Les dynamiques de l'atmosphère et de l'océan jouent un rôle déterminant en météorologie et en climatologie. Pour les connaître à grande échelle, il est possible de recourir à des capteurs se déplaçant avec l'écoulement d'air ou d'eau (à bord de ballons ou de bouées).
Cependant, à plus petite échelle, la turbulence peut compromettre cette description. Désignée sous le terme de « cascade d'énergie » en mécanique des fluides, elle évolue au cours du temps, avec des structures en forme de tourbillon (vortex) qui diminuent progressivement en taille, jusqu'à des fractions de millimètre.
C'est seulement à cette échelle, dite de Kolmogorov (h), que la plus grande part de l'énergie cinétique de l'écoulement se dissipe sous forme de chaleur, du fait de la viscosité du fluide. Or, pour une turbulence dite développée, il est connu depuis la moitié du 20e siècle que la dissipation de l'énergie est indépendante de la viscosité du fluide. Cette « anomalie dissipative » a été interprétée en 1949 par le physico-chimiste Lars Onsager comme l'existence de singularités mathématiques, provoquant une dissipation non-visqueuse (d'origine purement inertielle) en complément de la contribution classique (visqueuse).
Ces phénomènes non-linéaires et irréversibles ne sont pas pris en compte dans les modèles climatiques actuels pour les circulations atmosphérique et océanique mais, selon les spécialistes, pourraient produire des effets significatifs.
En 2019, un mathématicien, Theodore D. Drivas, a réussi à montrer la relation qui doit exister entre la dissipation globale d'énergie et la différence de dispersion amont et aval des positions de particules constitutives de l'écoulement.
Les chercheurs de l'Iramis et leurs partenaires ont voulu tester cette correspondance grâce à un nouveau dispositif expérimental générant de la turbulence dans un grand volume (Giant Von Kármán). L'expérience GVK est constituée d'un réservoir d'eau (ou d'un mélange eau-glycérol) mise en mouvement grâce à deux turbines contrarotatives, où l'énergie mécanique injectée, et donc l'intensité de la turbulence, peut être réglée sur une large gamme de nombres de Reynolds. Ses grandes dimensions (1 m3) et sa versatilité ont été retenues pour obtenir des structures dissipatives de taille observable optiquement.
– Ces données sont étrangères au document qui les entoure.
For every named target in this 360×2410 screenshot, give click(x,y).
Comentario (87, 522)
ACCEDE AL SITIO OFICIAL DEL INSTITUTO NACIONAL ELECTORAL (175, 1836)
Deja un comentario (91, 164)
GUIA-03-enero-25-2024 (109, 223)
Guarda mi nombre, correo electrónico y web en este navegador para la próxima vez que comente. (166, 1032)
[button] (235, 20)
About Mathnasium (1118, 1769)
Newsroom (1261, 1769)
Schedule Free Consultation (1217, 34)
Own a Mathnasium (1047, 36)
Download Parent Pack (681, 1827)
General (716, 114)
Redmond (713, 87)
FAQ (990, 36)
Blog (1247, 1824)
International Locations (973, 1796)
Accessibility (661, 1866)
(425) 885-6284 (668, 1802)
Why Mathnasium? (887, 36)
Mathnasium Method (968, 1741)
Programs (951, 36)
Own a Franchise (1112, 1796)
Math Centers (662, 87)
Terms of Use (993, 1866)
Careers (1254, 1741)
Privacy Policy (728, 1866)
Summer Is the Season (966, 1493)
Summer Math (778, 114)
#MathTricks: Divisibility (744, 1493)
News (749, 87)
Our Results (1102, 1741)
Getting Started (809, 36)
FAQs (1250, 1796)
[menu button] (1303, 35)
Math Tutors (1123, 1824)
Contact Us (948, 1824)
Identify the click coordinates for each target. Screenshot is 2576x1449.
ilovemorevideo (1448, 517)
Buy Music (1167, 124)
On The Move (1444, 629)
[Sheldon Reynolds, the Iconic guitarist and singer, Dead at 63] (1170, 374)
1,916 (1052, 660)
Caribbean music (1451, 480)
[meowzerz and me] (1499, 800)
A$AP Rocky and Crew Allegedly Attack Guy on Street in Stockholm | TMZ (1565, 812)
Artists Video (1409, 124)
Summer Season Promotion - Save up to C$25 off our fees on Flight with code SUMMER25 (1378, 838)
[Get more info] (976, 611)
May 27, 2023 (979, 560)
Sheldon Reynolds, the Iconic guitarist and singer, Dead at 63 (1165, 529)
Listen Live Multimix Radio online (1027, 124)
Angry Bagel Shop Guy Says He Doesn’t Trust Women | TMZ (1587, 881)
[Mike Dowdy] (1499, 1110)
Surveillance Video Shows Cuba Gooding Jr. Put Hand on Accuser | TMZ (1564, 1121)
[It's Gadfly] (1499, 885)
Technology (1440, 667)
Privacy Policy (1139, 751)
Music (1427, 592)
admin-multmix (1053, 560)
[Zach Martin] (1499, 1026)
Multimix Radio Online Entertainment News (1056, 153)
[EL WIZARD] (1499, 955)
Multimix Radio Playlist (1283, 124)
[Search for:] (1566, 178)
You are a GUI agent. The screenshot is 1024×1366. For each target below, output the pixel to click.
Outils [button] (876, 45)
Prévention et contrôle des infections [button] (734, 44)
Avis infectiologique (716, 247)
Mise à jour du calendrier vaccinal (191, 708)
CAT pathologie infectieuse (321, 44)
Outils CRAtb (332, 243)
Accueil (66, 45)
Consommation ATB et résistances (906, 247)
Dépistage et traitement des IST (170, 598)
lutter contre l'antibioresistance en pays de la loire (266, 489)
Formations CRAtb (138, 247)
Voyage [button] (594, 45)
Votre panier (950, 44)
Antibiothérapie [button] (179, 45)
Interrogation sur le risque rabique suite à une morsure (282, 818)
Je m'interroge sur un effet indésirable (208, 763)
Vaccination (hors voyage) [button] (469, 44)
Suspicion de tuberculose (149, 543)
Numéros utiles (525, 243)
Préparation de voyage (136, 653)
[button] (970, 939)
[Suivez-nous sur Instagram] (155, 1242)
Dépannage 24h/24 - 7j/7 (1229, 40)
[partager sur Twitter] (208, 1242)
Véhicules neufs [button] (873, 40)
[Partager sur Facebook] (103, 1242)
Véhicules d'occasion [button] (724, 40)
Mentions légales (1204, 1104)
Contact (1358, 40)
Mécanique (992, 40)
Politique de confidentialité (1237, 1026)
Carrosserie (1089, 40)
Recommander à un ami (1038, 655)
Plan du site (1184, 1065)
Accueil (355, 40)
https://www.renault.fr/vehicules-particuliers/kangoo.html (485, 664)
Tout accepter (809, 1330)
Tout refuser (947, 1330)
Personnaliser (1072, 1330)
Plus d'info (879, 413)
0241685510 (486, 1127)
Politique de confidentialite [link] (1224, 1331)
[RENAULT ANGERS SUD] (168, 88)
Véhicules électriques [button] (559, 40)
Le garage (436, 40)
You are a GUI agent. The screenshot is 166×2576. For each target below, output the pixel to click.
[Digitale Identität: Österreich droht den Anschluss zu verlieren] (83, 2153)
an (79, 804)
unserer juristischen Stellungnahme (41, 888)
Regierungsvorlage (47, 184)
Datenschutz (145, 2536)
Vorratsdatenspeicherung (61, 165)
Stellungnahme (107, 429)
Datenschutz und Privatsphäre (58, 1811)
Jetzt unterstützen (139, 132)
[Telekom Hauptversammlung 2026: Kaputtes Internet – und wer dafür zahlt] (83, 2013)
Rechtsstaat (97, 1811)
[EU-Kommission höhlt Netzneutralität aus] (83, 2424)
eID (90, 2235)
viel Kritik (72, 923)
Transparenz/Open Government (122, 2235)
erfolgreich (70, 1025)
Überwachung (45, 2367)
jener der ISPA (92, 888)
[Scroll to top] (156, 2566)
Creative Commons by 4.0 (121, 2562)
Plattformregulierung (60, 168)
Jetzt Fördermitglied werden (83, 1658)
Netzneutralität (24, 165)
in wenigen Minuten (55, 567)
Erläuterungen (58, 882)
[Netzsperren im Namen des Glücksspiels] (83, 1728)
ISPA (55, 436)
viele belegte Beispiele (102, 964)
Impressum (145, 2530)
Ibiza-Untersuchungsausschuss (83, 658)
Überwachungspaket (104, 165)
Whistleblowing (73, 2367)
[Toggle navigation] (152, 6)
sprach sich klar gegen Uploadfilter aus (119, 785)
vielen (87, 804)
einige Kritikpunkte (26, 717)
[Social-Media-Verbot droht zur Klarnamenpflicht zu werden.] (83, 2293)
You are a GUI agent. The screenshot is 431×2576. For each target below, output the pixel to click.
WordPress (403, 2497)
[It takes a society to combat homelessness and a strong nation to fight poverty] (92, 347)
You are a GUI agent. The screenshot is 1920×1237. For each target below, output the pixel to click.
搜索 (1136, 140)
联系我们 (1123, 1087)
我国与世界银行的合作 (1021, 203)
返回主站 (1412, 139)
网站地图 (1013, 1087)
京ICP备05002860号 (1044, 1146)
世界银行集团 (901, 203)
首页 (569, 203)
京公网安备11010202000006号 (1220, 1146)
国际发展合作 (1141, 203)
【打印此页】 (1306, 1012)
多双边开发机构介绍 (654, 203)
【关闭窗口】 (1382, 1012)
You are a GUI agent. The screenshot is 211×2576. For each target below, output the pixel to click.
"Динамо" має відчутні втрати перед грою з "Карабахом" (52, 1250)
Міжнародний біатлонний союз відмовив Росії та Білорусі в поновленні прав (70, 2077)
L'écoulement est ensemencé avec des particules de polystyrène (traceurs) qui, éclairées par un laser impulsionnel à haute cadence (1200 Hz), sont imagées par un ensemble de 4 caméras. Cette technique de vélocimétrie par image de particules (4D Particle-Tracking Velocimetry) permet d'identifier chacune des 50.000 particules dans le volume de mesure (40×40×6 mm3) et de suivre leur position 3D au cours du temps. Les chercheurs peuvent ainsi reconstruire un champ dense de trajectoires particulaires (données lagrangiennes) et en déduire, par interpolation, le champ de vitesses du fluide avec une bonne résolution spatiale (données eulériennes).
Les mesures effectuées fournissent la première confirmation expérimentale du théorème de Drivas, avec l'observation d'une corrélation claire entre les zones de forte dispersion des trajectoires, signe d'irréversibilité, et des zones hautement dissipatives pointant vers des singularités, et ceci pour différents nombres de Reynolds.
Ces résultats permettent aussi d'observer pour la première fois la construction de l'irréversibilité. Pour ceci, les chercheurs combinent les données lagrangiennes et eulériennes pour comprendre où et comment se forment les événements irréversibles et quelles trajectoires de particules en sont responsables. Ces événements correspondent à l'interaction de tourbillons.
La superposition des zones lagrangiennes et eulériennes hautement irréversibles et l'interaction des vortex suggèrent enfin un lien entre irréversibilité et singularité. Des simulations numériques à haute résolution montrent, en effet, la construction de quasi-singularités à l'endroit de l'interaction des vortex. L'apparition spontanée de l'irréversibilité peut alors être interprétée comme une rupture de symétrie (transition de phase) portée par une singularité.
Ces travaux se poursuivent aujourd'hui pour explorer les plus petites échelles sous la taille caractéristique de Kolmogorov, à la recherche de l'observation directe des singularités.